(Extracted data entries)
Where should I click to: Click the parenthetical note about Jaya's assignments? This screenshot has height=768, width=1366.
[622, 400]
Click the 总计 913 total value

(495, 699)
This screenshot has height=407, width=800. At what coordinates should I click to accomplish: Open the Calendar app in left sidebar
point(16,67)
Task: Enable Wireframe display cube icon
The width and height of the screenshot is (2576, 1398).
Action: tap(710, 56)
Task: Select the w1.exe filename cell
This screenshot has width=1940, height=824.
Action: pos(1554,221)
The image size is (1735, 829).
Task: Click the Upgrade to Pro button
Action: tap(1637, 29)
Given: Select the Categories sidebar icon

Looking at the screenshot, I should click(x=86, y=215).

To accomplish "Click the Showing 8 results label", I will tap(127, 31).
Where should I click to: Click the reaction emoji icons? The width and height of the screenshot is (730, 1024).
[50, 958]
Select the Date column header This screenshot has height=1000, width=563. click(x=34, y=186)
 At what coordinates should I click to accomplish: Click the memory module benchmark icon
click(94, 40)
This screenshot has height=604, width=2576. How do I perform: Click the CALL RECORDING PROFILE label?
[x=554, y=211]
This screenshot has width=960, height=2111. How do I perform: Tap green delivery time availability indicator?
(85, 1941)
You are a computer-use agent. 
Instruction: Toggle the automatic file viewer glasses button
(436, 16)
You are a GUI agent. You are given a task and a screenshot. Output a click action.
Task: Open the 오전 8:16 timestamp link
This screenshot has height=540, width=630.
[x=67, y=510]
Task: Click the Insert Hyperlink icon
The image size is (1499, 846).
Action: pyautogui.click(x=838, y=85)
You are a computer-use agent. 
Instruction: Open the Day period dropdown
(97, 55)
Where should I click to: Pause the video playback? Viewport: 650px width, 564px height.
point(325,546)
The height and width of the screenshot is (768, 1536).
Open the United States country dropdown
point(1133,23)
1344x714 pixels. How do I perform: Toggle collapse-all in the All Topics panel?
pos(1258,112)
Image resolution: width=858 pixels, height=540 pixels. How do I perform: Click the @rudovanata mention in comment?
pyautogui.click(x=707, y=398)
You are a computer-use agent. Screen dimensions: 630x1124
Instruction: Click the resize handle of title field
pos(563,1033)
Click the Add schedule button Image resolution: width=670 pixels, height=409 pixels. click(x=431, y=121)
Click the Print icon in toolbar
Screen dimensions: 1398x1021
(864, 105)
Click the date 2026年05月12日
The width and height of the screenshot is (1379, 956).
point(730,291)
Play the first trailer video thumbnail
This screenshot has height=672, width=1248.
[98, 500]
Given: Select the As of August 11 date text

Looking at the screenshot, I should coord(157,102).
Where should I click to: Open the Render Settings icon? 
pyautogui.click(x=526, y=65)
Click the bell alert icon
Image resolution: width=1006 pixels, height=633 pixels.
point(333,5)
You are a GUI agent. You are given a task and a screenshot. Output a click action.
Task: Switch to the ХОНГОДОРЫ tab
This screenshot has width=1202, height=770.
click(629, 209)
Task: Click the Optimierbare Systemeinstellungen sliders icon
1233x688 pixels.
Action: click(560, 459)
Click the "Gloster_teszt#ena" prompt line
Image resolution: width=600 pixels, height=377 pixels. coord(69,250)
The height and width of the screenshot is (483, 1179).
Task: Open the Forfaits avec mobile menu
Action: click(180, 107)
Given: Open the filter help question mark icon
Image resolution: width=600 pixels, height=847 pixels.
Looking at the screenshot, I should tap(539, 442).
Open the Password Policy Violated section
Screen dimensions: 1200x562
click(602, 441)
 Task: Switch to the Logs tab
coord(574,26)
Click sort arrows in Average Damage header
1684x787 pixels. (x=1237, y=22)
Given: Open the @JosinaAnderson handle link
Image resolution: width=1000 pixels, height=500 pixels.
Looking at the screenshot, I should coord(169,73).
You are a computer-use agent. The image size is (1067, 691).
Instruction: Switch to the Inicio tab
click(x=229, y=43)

Exercise prompt
With nothing added or dropped, write out every entry.

Exercise output
Where should I click to: Click the parenthetical note about Jaya's assignments? This screenshot has height=768, width=1366.
[622, 400]
Click the 总计 913 total value

(495, 699)
This screenshot has height=407, width=800. At what coordinates should I click to accomplish: Open the Calendar app in left sidebar
point(16,67)
Task: Enable Wireframe display cube icon
The width and height of the screenshot is (2576, 1398).
Action: tap(710, 56)
Task: Select the w1.exe filename cell
This screenshot has width=1940, height=824.
Action: pos(1554,221)
The image size is (1735, 829).
Task: Click the Upgrade to Pro button
Action: tap(1637, 29)
Given: Select the Categories sidebar icon

Looking at the screenshot, I should click(x=86, y=215).

To accomplish "Click the Showing 8 results label", I will tap(127, 31).
Where should I click to: Click the reaction emoji icons? The width and height of the screenshot is (730, 1024).
[50, 958]
Select the Date column header This screenshot has height=1000, width=563. click(x=34, y=186)
 At what coordinates should I click to accomplish: Click the memory module benchmark icon
click(94, 40)
This screenshot has height=604, width=2576. How do I perform: Click the CALL RECORDING PROFILE label?
[x=554, y=211]
This screenshot has width=960, height=2111. How do I perform: Tap green delivery time availability indicator?
(85, 1941)
You are a computer-use agent. 
Instruction: Toggle the automatic file viewer glasses button
(436, 16)
You are a GUI agent. You are given a task and a screenshot. Output a click action.
Task: Open the 오전 8:16 timestamp link
This screenshot has height=540, width=630.
[x=67, y=510]
Task: Click the Insert Hyperlink icon
The image size is (1499, 846).
Action: pyautogui.click(x=838, y=85)
You are a computer-use agent. 
Instruction: Open the Day period dropdown
(97, 55)
Where should I click to: Pause the video playback? Viewport: 650px width, 564px height.
point(325,546)
The height and width of the screenshot is (768, 1536).
Open the United States country dropdown
point(1133,23)
1344x714 pixels. How do I perform: Toggle collapse-all in the All Topics panel?
pos(1258,112)
Image resolution: width=858 pixels, height=540 pixels. How do I perform: Click the @rudovanata mention in comment?
pyautogui.click(x=707, y=398)
You are a computer-use agent. Screen dimensions: 630x1124
Instruction: Click the resize handle of title field
pos(563,1033)
Click the Add schedule button Image resolution: width=670 pixels, height=409 pixels. click(x=431, y=121)
Click the Print icon in toolbar
Screen dimensions: 1398x1021
(864, 105)
Click the date 2026年05月12日
The width and height of the screenshot is (1379, 956).
point(730,291)
Play the first trailer video thumbnail
This screenshot has height=672, width=1248.
[98, 500]
Given: Select the As of August 11 date text

Looking at the screenshot, I should coord(157,102).
Where should I click to: Open the Render Settings icon? 
pyautogui.click(x=526, y=65)
Click the bell alert icon
Image resolution: width=1006 pixels, height=633 pixels.
point(333,5)
You are a GUI agent. You are given a task and a screenshot. Output a click action.
Task: Switch to the ХОНГОДОРЫ tab
This screenshot has width=1202, height=770.
click(629, 209)
Task: Click the Optimierbare Systemeinstellungen sliders icon
1233x688 pixels.
Action: click(560, 459)
Click the "Gloster_teszt#ena" prompt line
Image resolution: width=600 pixels, height=377 pixels. coord(69,250)
The height and width of the screenshot is (483, 1179).
Task: Open the Forfaits avec mobile menu
Action: click(180, 107)
Given: Open the filter help question mark icon
Image resolution: width=600 pixels, height=847 pixels.
Looking at the screenshot, I should tap(539, 442).
Open the Password Policy Violated section
Screen dimensions: 1200x562
click(602, 441)
 Task: Switch to the Logs tab
coord(574,26)
Click sort arrows in Average Damage header
1684x787 pixels. (x=1237, y=22)
Given: Open the @JosinaAnderson handle link
Image resolution: width=1000 pixels, height=500 pixels.
Looking at the screenshot, I should coord(169,73).
You are a computer-use agent. The image size is (1067, 691).
Instruction: Switch to the Inicio tab
click(x=229, y=43)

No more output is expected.